::: DATASET :::

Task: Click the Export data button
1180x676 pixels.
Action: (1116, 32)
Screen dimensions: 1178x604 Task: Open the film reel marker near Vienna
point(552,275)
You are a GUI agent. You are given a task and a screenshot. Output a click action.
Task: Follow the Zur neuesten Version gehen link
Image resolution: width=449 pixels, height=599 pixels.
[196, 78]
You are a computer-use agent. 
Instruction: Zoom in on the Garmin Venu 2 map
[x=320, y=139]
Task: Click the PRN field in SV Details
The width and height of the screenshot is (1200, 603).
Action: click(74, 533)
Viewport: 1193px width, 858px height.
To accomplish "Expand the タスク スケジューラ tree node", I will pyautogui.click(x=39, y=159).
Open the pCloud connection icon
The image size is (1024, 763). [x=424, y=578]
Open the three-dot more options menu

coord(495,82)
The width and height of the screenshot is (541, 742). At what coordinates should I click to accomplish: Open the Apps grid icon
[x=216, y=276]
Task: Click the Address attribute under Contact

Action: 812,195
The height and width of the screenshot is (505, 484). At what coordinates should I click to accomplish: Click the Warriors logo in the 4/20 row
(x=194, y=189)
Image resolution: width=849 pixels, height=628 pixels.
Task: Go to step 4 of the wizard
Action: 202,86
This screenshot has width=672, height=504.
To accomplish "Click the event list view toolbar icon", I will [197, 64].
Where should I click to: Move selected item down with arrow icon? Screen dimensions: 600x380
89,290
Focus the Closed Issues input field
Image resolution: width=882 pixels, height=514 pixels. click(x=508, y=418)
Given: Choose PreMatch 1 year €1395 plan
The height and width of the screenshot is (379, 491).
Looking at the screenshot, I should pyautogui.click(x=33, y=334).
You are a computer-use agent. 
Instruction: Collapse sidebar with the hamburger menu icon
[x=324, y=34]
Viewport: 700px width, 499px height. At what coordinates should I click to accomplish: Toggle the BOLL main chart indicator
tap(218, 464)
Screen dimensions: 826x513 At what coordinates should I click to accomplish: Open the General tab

:::

**YOUR GOAL:** Your answer should consist of the lines from the line with "Instruction: Zoom in on the Garmin Venu 2 map" through the last line of the data, set down exactly, both included.

**ANSWER SPACE:**
Instruction: Zoom in on the Garmin Venu 2 map
[x=320, y=139]
Task: Click the PRN field in SV Details
The width and height of the screenshot is (1200, 603).
Action: click(74, 533)
Viewport: 1193px width, 858px height.
To accomplish "Expand the タスク スケジューラ tree node", I will pyautogui.click(x=39, y=159).
Open the pCloud connection icon
The image size is (1024, 763). [x=424, y=578]
Open the three-dot more options menu

coord(495,82)
The width and height of the screenshot is (541, 742). At what coordinates should I click to accomplish: Open the Apps grid icon
[x=216, y=276]
Task: Click the Address attribute under Contact

Action: 812,195
The height and width of the screenshot is (505, 484). At what coordinates should I click to accomplish: Click the Warriors logo in the 4/20 row
(x=194, y=189)
Image resolution: width=849 pixels, height=628 pixels.
Task: Go to step 4 of the wizard
Action: 202,86
This screenshot has width=672, height=504.
To accomplish "Click the event list view toolbar icon", I will [197, 64].
Where should I click to: Move selected item down with arrow icon? Screen dimensions: 600x380
89,290
Focus the Closed Issues input field
Image resolution: width=882 pixels, height=514 pixels. click(x=508, y=418)
Given: Choose PreMatch 1 year €1395 plan
The height and width of the screenshot is (379, 491).
Looking at the screenshot, I should pyautogui.click(x=33, y=334).
You are a computer-use agent. 
Instruction: Collapse sidebar with the hamburger menu icon
[x=324, y=34]
Viewport: 700px width, 499px height. At what coordinates should I click to accomplish: Toggle the BOLL main chart indicator
tap(218, 464)
Screen dimensions: 826x513 At what coordinates should I click to accomplish: Open the General tab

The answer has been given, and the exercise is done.